Renaissance in Italy

  • Early Renaissance (1400-1490): Mostly Florence.
  • High Renaissance (1490-1520): Mostly Rome.
  • Renaissance = rebirth/revival; connected with the revival of ancient Rome.
  • Italians believed art, science, and scholarship flourished in the classical period but were destroyed by northern barbarians.

Giotto di Bondone

  • Scrovegni Chapel fresco paintings marked a turning point in pre-Renaissance painting.
  • Abandoned Byzantine art conventions for greater naturalism.
  • Innovation: rebirth of all that was noble and great in art.
  • Scrovegni Chapel, Padua, Italy; Gothic architecture, construction started c. 1305.

Characteristics of the Renaissance Era

  • Art subjects not exclusively religious; artists expressed themselves freely.
  • Italian artists drew inspiration from ancient Greece and Rome.
  • Nature (including human nature/form) became the ideal.
  • Awareness of Classical revival.
  • New attitude to individual fame; artists began signing their works.

Renaissance Humanism

  • Revival in the study of classical antiquity: texts, art, and philosophy.
  • Focused on the dignity, worth, and beauty of the human person.
  • "Man is the measure of all things" - Protagoras.
  • Individual human being is the ultimate source of value.

Humanist Spirit

  • Enthusiasm to discover what man can do over what God is doing.
  • Change in social status of the artist: from humble artisan (Middle Ages) to highly paid celebrity (Renaissance).
  • Giorgio Vasari wrote The Lives of the Most Eminent Painters, Sculptors, and Architects in 1550 – first artist biographies and art history book.
  • Artists signed their work and sometimes incorporated themselves into paintings.

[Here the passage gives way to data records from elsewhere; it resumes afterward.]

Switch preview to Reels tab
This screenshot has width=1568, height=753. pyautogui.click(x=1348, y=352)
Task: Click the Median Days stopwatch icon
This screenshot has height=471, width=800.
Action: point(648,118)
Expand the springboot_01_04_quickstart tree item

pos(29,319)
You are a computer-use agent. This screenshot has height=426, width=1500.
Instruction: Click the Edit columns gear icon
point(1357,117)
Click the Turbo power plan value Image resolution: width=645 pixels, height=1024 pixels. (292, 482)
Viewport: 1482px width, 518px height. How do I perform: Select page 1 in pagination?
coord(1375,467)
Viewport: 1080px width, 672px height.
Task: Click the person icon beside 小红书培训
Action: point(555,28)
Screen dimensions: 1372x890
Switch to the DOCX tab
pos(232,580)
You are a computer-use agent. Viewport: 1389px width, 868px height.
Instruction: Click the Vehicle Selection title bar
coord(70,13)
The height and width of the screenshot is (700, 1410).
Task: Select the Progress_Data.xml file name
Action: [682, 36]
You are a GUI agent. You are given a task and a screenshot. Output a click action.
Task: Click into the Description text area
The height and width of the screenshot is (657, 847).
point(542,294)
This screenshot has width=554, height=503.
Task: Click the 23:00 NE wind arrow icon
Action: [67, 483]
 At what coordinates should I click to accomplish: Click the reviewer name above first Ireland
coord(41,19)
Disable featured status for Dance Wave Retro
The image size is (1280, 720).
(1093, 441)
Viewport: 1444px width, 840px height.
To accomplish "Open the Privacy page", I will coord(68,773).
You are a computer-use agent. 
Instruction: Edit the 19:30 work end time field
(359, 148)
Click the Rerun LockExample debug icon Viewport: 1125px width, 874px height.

Key Figures of the Early Renaissance

  • Brunelleschi: Architecture and development of linear perspective.
  • Masaccio: Painting.
  • Donatello: Sculpture.

Filippo Brunelleschi (1377-1446)

  • Main figure of Renaissance architecture.
  • Inspired by classical precedents (e.g., Pantheon in Rome).
  • Used circles and squares in building plans; constructed round arches supported by Classical columns.
  • Dome of Florence Cathedral (Santa Maria del Fiore) (1420-34): largest dome in Europe at the time.
  • Innovative engineering due to the wide space.

Linear Perspective

  • Brunelleschi credited with discovering and applying linear/one-point perspective in Italy.
  • Based on observed fact that distant objects appear smaller.
  • Technique creates the illusion of 3D space on a 2D surface.
  • Experimented with depth and perspective in designing the Duomo of Florence and Baptistery.
  • Andrea Mantegna (c. 1430–1506)\text{Andrea Mantegna (c. 1430–1506)}
    Used perspectival theory to achieve radical foreshortening in his Dead Christ.

Masaccio (1401 – 1428)

  • Revolutionized painting with one-point linear perspective.
  • The Holy Trinity fresco (1426): created the illusion of three-dimensional space.
  • Aligned with church architecture for ‘trompe l’oeil’ effect.
  • Visitors feel they are peering into a real chapel.
  • Tribute Money (1427): linear perspective, aerial perspective, chiaroscuro, cast shadows, figures in contrapposto.

Donatello (1386 – 1466)

  • Bronze David: Revolutionary depiction of the nude.
  • Pose recalls Polykleitos’s Spear Bearer.
  • Influenced by classical statues seen in Rome.
  • Illusion of depth turned into illusion of real form.
  • First nearly life-size freestanding nude statue since antiquity.
  • Heroic nudity: portraying a biblical hero rather than sinfulness.
  • Contropposto.
  • Lowered gaze signifies humility. Patriotic monument.

Sandro Botticelli (C.1445 - 1510)

  • Greatest humanist painter of the Early Renaissance.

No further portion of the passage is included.